Leo miró un caballo marrón rojizo, musculoso, criado especialmente por su velocidad en las carreras cortas.
– Hermoso, ¿verdad? -dijo Barton-. Nació aquí, se lo vendí a la esposa de un amigo y volví a comprarlo cuando ella dejó el rodeo para tener hijos.
– ¿Podemos llevárnoslo al establo? -preguntó Leo pensativo.
Barton asintió.
– Amigo mío -dijo un rato después-. Te estás metiendo hasta el cuello.
– Vamos, tú sabes lo que dirá la gente del seguro. Echarán un vistazo a Elliot y otro a la furgoneta y cuando se cansen de reír, ofrecerán diez centavos.
– ¿Y a ti qué te importa? Tú no tuviste la culpa.
– Ella lo perderá todo.
– Sí, ¿pero a ti qué te importa?
Leo apretó los dientes.
– ¿Podemos ir más deprisa?
Cuando llegaron, encontraron a Selena sentada en los escalones de su furgoneta, mirando el suelo con aire sombrío mientras las dos chicas intentaban consolarla y Paulie cacareaba algo cerca de ella.
– El veterinario dice que no podrá montar a Elliot la semana que viene -les dijo Carrie-. Si lo intenta, puede hacerle mucho daño.
– Claro que no lo montaré -intervino Selena enseguida-. Pero ahora no tendré ocasión de ganar nada y creo que le debo tanto que…
– Vamos, vamos; de eso nada -le dijo Barton-. El seguro…
– El seguro me pagará una carretilla y un burro -repuso ella. Se señaló la frente-. Ya he superado esto; puedo afrontar la verdad.
– La verdad no la sabremos hasta que haya hecho un par de carreras -declaró Barton.
– ¿Con qué? Todavía no tengo el burro -se burló ella.
– No, pero puede hacerme un favor -señaló el caballo rojizo-. Se llama Jeepers, tengo un comprador interesado y, si gana un par de carreras, podré subirle el precio. Usted lo monta, él se luce y así salda su deuda conmigo.
– Es muy hermoso -exclamó ella. Acarició al animal-. Aunque no tanto como Elliot, claro -añadió enseguida.
– Claro que no -musitó Leo.
– Está bien entrenado -le dijo Barton. Le contó la historia de la dueña anterior y Selena se escandalizó.
– ¿Renunció al rodeo para quedarse en un sitio y tener hijos?
– Algunas mujeres son así de raras -sonrió Leo.
La mirada de Selena indicaba bien a las claras lo que pensaba de aquella idea.
– ¿Puedo ponerle mi silla?
– Buena idea.
Ella se alejó y Leo se llevó aparte a Barton.
– Háblame de ese comprador misterioso -le dijo.
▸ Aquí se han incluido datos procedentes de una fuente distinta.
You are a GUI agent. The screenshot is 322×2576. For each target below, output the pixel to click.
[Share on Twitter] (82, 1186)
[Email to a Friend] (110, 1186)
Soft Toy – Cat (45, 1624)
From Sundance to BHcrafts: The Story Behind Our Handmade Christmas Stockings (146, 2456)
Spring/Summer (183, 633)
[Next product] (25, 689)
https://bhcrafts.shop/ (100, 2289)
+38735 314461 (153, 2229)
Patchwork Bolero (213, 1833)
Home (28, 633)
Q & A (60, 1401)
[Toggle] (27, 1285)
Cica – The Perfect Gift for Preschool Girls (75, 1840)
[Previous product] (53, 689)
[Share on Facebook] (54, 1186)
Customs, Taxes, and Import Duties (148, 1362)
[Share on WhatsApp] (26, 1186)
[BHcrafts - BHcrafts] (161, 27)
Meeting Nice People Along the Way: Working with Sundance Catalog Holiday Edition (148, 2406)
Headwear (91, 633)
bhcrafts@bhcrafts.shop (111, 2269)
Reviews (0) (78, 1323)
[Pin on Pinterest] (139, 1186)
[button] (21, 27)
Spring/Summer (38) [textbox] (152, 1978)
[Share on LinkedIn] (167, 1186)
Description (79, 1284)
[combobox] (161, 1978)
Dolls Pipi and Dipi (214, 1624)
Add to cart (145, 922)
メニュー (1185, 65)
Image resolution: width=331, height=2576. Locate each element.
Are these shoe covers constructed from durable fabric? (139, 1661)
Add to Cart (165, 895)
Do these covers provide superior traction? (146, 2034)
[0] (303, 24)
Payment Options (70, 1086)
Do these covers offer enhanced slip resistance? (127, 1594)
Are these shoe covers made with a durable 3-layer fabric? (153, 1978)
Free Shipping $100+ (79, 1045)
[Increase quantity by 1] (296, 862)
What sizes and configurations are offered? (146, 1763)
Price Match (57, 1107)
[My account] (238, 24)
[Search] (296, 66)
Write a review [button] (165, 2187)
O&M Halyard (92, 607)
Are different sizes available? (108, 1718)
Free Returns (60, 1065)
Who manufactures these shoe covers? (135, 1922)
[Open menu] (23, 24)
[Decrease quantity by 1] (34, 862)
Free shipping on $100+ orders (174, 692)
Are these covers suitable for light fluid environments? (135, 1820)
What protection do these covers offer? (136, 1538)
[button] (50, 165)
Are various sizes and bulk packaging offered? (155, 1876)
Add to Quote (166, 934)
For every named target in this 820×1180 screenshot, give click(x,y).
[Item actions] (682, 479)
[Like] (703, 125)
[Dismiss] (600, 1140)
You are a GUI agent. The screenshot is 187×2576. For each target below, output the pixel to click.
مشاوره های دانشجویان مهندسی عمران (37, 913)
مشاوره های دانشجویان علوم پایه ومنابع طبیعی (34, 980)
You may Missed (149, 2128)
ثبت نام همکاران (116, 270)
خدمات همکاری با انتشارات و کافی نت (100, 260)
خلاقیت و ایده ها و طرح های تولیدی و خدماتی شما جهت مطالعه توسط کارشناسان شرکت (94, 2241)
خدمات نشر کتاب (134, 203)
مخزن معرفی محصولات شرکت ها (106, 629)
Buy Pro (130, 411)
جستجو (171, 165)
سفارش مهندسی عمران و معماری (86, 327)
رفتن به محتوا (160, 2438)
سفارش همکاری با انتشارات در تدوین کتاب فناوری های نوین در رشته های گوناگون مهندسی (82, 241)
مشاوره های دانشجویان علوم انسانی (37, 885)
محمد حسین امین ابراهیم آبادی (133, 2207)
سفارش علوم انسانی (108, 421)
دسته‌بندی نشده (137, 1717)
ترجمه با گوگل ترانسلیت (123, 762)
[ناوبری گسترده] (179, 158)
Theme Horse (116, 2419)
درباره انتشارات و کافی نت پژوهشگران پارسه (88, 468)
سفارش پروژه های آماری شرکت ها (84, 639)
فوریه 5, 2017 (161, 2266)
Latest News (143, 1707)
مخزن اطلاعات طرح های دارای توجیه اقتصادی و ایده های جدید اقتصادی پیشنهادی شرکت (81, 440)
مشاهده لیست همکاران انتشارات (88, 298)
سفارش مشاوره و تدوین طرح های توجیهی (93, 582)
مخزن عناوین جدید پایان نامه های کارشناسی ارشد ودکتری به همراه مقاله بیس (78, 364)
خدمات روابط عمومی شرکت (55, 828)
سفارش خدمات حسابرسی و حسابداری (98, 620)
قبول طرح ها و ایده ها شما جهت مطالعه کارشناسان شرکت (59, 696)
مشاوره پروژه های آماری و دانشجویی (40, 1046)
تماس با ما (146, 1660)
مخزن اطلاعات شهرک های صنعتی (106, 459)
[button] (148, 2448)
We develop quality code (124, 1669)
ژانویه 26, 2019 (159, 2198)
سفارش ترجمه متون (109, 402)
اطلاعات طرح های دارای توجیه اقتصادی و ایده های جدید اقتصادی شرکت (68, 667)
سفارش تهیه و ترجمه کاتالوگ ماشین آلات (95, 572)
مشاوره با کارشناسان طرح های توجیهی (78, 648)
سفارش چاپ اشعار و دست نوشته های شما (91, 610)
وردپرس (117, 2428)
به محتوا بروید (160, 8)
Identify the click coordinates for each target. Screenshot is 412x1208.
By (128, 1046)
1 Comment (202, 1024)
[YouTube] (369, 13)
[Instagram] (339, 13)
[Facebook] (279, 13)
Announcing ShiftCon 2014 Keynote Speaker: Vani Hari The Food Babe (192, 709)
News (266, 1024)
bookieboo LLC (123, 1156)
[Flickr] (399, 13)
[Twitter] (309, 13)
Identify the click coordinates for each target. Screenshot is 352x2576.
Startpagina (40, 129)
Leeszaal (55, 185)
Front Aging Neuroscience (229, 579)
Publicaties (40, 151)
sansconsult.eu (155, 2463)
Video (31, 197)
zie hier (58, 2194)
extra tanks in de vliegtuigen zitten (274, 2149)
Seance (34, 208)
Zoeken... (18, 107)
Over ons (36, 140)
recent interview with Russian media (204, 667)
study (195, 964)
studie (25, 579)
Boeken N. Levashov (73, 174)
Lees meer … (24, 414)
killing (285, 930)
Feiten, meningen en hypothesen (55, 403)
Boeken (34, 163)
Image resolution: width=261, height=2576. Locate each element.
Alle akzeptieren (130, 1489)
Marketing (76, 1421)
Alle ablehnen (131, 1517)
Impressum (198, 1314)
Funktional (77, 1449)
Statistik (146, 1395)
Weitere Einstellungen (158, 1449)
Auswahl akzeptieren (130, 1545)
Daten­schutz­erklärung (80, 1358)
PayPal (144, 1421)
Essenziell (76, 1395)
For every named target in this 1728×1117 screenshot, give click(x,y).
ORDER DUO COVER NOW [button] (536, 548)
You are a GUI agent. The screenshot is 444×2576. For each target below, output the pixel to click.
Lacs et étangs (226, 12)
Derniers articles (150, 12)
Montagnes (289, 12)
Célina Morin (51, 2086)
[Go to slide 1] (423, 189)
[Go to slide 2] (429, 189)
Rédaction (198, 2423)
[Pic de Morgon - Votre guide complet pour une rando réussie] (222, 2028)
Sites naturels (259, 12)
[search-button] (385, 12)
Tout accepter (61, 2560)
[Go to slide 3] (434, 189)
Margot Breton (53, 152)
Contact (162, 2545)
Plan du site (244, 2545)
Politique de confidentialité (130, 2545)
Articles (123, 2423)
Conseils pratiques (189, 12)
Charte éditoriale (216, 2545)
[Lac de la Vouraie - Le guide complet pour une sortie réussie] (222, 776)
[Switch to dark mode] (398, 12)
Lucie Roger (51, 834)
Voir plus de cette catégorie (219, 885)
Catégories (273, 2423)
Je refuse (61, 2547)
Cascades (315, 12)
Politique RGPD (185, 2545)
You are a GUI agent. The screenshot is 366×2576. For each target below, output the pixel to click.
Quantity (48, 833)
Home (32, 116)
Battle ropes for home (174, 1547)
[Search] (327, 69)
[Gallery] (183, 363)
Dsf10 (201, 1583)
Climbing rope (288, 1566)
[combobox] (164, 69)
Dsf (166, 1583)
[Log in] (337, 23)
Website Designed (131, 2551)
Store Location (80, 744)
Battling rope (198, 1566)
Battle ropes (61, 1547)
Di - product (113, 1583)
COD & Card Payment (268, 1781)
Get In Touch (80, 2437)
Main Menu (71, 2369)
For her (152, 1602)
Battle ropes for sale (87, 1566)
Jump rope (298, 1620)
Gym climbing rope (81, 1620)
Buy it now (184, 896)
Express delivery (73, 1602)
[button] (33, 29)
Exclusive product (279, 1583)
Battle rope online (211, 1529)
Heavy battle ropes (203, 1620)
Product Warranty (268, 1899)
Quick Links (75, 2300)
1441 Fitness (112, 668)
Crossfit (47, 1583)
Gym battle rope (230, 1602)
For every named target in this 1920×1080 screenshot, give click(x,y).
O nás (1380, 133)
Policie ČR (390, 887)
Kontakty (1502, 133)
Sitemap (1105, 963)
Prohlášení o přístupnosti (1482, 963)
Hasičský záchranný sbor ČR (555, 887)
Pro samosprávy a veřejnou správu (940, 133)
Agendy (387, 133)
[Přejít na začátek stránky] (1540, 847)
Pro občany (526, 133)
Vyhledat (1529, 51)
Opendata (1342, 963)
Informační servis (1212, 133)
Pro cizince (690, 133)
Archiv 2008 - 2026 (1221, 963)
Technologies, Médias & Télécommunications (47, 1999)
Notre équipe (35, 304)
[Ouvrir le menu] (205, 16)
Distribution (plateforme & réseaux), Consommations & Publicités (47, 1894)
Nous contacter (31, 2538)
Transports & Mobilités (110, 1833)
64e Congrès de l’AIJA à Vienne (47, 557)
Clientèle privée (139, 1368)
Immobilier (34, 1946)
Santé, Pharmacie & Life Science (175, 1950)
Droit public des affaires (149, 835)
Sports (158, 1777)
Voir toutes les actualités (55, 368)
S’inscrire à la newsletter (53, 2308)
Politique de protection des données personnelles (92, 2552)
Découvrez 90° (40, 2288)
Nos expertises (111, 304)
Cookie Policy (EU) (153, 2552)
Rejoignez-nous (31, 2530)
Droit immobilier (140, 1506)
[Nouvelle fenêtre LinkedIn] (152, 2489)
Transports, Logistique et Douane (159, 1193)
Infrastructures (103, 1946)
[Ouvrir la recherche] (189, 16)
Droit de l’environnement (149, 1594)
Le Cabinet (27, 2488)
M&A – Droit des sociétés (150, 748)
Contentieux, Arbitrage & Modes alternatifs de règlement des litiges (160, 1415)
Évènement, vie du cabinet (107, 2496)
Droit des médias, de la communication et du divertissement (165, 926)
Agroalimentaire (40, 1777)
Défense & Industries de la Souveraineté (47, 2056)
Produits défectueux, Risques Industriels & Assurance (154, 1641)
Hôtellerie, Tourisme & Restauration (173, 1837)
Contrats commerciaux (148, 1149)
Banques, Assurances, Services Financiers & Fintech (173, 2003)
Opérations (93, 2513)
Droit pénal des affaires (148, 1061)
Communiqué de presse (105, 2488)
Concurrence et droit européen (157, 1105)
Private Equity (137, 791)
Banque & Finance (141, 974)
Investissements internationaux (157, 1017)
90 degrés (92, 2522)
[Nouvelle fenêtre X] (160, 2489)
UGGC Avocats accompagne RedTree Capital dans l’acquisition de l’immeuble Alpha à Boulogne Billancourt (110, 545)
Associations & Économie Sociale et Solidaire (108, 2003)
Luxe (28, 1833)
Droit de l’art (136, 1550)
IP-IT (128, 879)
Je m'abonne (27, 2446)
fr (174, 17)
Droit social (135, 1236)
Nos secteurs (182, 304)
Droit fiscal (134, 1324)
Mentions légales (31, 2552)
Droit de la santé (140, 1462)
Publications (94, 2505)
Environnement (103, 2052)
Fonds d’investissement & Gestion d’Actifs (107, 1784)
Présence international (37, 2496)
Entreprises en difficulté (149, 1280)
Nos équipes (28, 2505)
Su amigo lo miró a los ojos.
– Tú sabes muy bien quién va a comprar ese caballo -respondió.
La familia entera apareció para ver a Selena probar al caballo en el coso de pruebas. Instalaron los tres barriles formando un triángulo, uno de cuyos lados tenía treinta metros y los otros dos treinta y cinco.
Cada giro de cuarenta y cinco grados ponía a prueba el equilibrio y la agilidad del caballo además de su velocidad. Jeepers era veloz, pero también sólido como una roca y Selena lo controlaba con manos ligeras y fuertes. Hasta Leo que no era un experto en carreras de barriles, veía que eran una pareja ideal.
Después del último giro, volvieron al centro del triángulo y luego salieron entre los aplausos de la familia.
– Dieciocho segundos -gritó Barton.
A Selena le brillaban los ojos.
– La primera vez no queríamos correr. Pero no tardaremos en bajar a catorce.
Soltó un grito de alegría y los demás se unieron a ella. Leo, que le miraba la cara, pensó que nunca había visto a un ser humano tan plenamente feliz.